Transformers & Phase Difference

[Freddy86]

Hi, I'm trying to figure out what phase differences take place with an ideal transformer. This is what I have figured out so far:

If you apply an AC current to the primary coil then you will get an alternating flux in the primary and secondary coils simultaneously therefore the fluxes are in phase. The induced emf at the secondary will be 90 degrees out of phase to its flux which follows on from Faraday's Law. I'm trying to figure out the phase differences of the back emf's. Will the back emf in the primary coil also be 90 degrees out of phase and therefore be in phase with the emf of the secondary? I'm not sure about the back emf of the secondary? Is there anything that is 180 degrees out of phase?
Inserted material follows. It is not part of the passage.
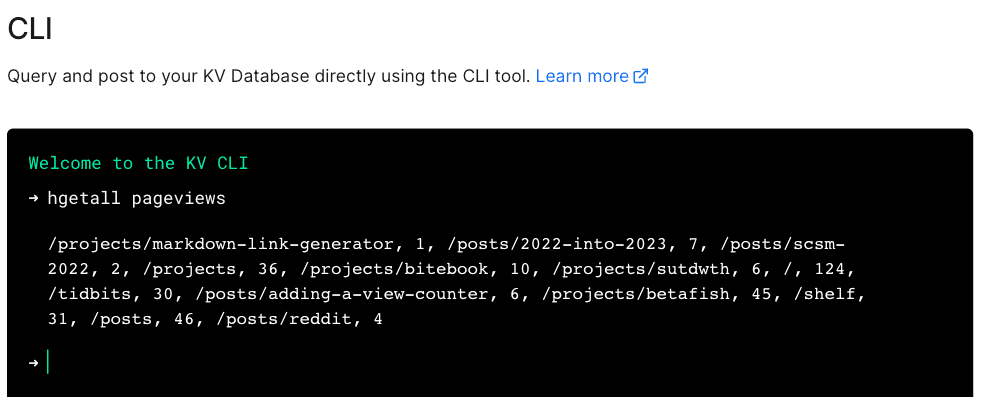Click the CLI section heading

click(x=30, y=28)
Thank you for any help given.

 

[FireStorm000]

I was under the impression that transformers were a 180 degree phase shift, as the currents match up but the sign gets reversed. The primary is just an inductor if you take away the secondary though, so the current trails voltage by a quarter cycle, which is a -90 degree phase shift. The secondary is the same way, however, there's something in Faraday's law which changes the sign so that it's 180 rather than 0. It's been a while though, so someone double check me.

 

[Philip Wood]

Will the back emf in the primary coil also be 90 degrees out of phase and therefore be in phase with the emf of the secondary?
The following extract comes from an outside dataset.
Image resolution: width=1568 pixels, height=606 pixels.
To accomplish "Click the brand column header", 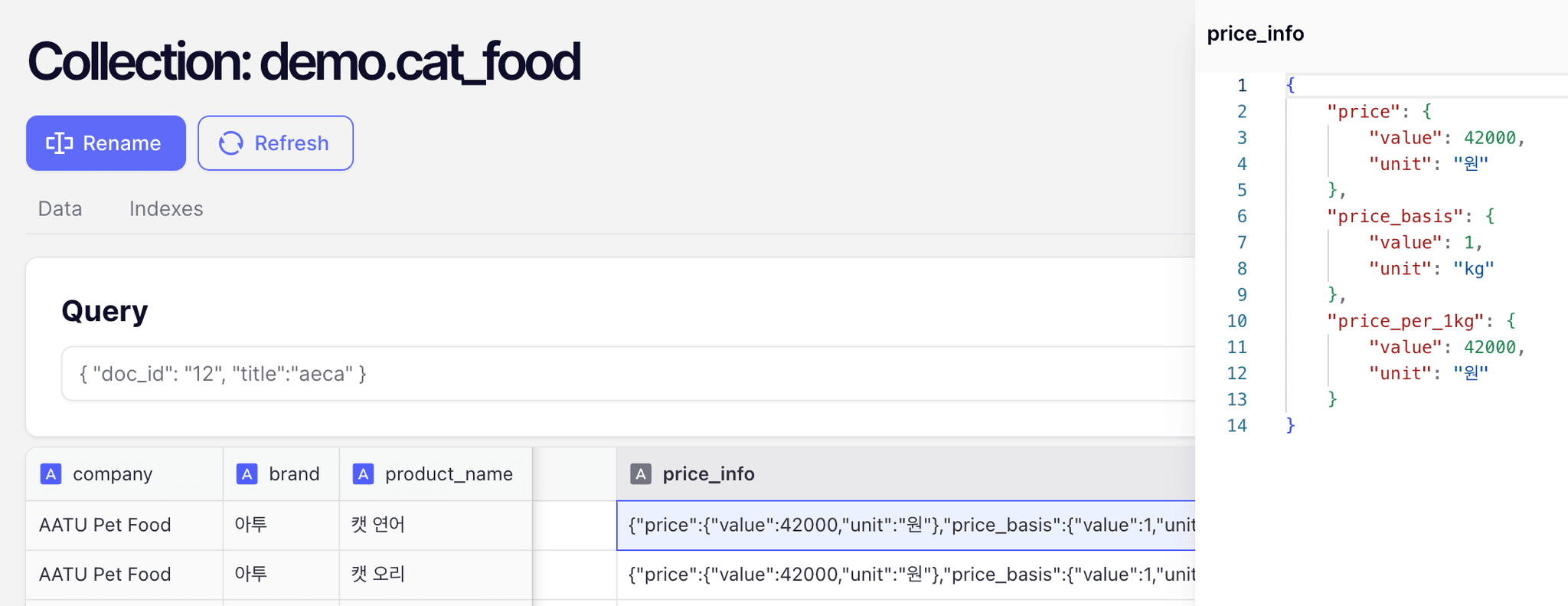I will point(294,474).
Yes. But this is as long as we confine ourselves to emfs arising from rate of change of primary current. The fun starts when we also have a varying current in the secondary because we have connected a load across it. We then get another emf induced in the primary (mutual induction) and another in the secondary (self induction). This alters things quite a lot. When certain reasonable approximations are made, the secondary current does indeed turn out to be pi out of phase with the applied emf. The maths is surprisingly straightforward.